The Government of Gibraltar has said they refuse to accept any proposal which gives control of its borders away.

In a statement, they said they are “fully united and blended” with the UK on the future of the country,

They added that “they will never accept a Treaty that resembles in any way the mandate issued by the European Commission”.

In the statement, Gibraltar suggested the EU’s proposals go “beyond the delicate balance reached in the New Year’s Eve Agreement on very sensitive issues and it is unacceptable for the Government as a basis for negotiation”.

Fabian Picardo, Chief Minister of Gibraltar, also welcomed the support of Foreign Secretary Dominic Raab “for having so clearly stipulated the position of the United Kingdom, which is fully in line with ours”.

The British minister met with José Manuel Albares, Minister of Foreign Affairs, European Union and Cooperation, during his visit to London.

Mr Picardo then said: “No one should believe that we would ever be prepared to accept the things set out in the EU’s draft negotiating mandate.

“We will not even be prepared to accept things that are close to that. But the notion that Spanish law enforcement officers might be present on our land, at our port or airport, is one that the Government or the people of Gibraltar will not accept.

“That is not something that can be finessed or negotiated. That is a non-negotiable red line.

“I have said so throughout this process and I will not change my mind or my position. The Cabinet as a whole will not change the position of Gibraltar.

“Anyone who wants to argue against that or think that they can negotiate around it are driving this process into a brick wall.”

It comes after Mr Raab decried the EU commission’s draft mandate for Spain to control Gibraltar’s border, saying it “directly conflicts” with the framework previously agreed between the EU, UK, Spain and Gibraltar earlier this year.

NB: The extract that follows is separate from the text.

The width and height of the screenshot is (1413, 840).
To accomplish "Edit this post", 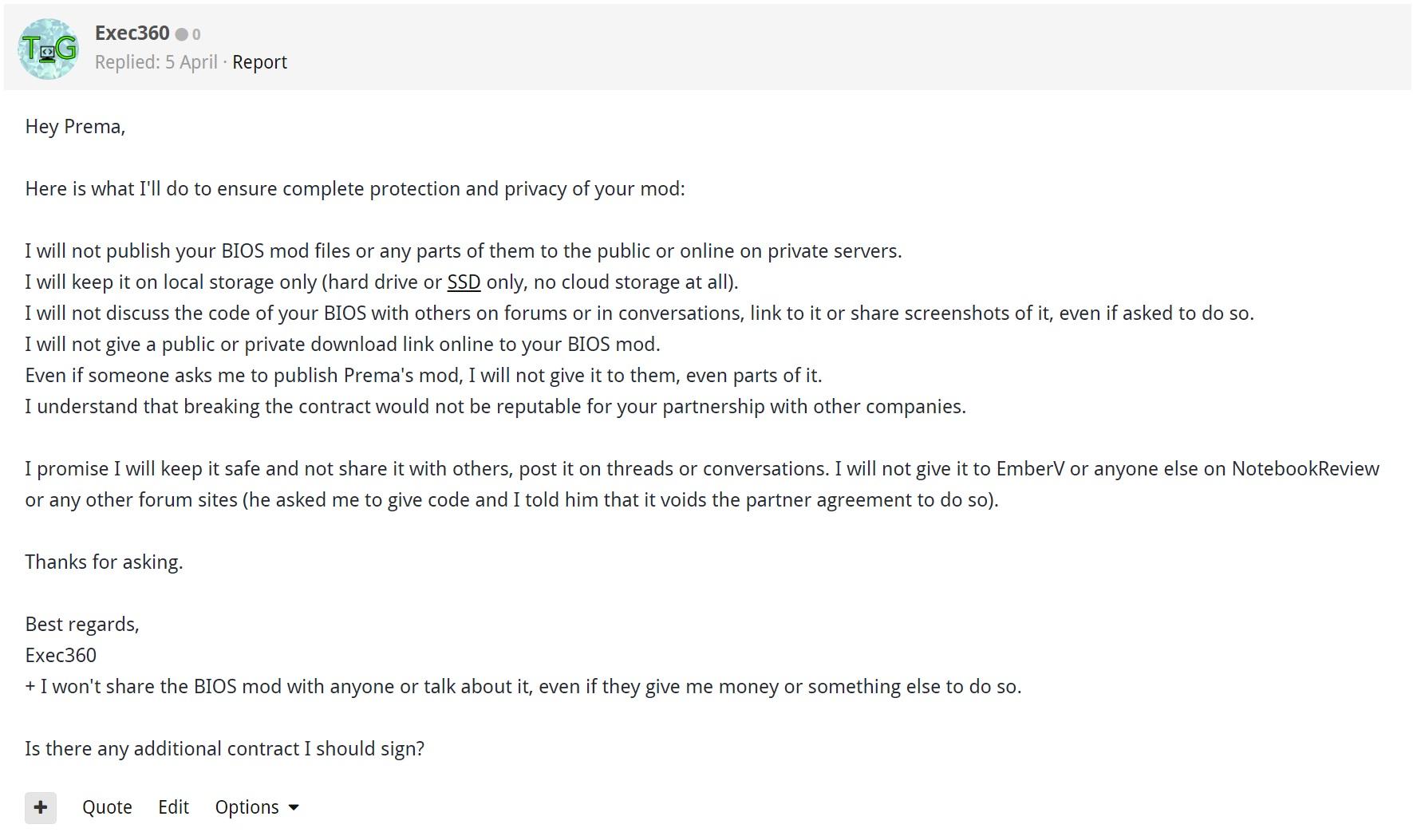I will coord(173,807).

Under the EU Commission’s proposals, checks on people and goods at the land border between Spain and Gibraltar would be removed, as well as rules for establishing responsibility for asylum, visas, residence permits and police cooperation.

However, Spain would request the assistance of Frontex agents to exercise control of the external border with Gibraltar, according to Mr Albares.
On Tuesday, Mr Raab said: “The UK, with Gibraltar, and Spain carefully agreed a pragmatic framework agreement, in full consultation with the EU Commission.

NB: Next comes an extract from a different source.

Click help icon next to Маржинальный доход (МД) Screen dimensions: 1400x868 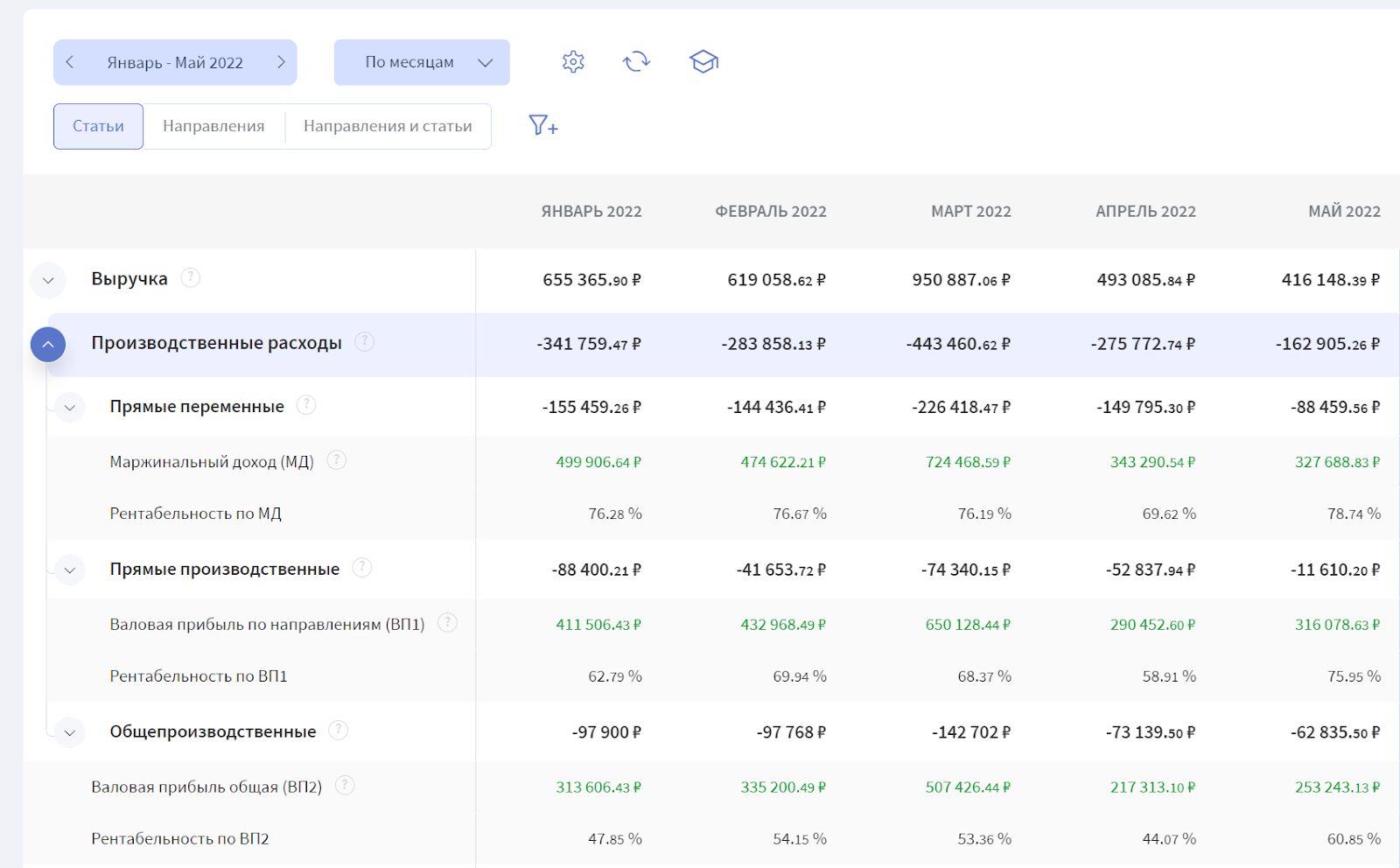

“The commission’s proposed mandate, published today, directly conflicts with that framework. It seeks to undermine the UK’s sovereignty over Gibraltar, and cannot form a basis for negotiations.

“We have consistently showed pragmatism and flexibility in the search for arrangements that work for all sides, and we are disappointed that this has not been reciprocated. We urge the EU to think again.”

Mr Albares defended the proposals during his visit to London, stressing to Mr Raab the need to create “a climate of trust” in the Rock because “there are many interests at stake”.

EU Commission Vice-President Maros Sefcovic added the draft mandate seeks a “positive impact” for those living and working on either side of the border with Spain while protecting the single market.

He said: “By putting forward this draft mandate, we are honouring the political commitment we made to Spain to start the negotiations of a separate agreement between the EU and the UK on Gibraltar.

“This is a detailed mandate, which aims to have a positive impact for those living and working on either side of the border between Spain and Gibraltar while protecting the integrity of the Schengen Area and the Single Market.”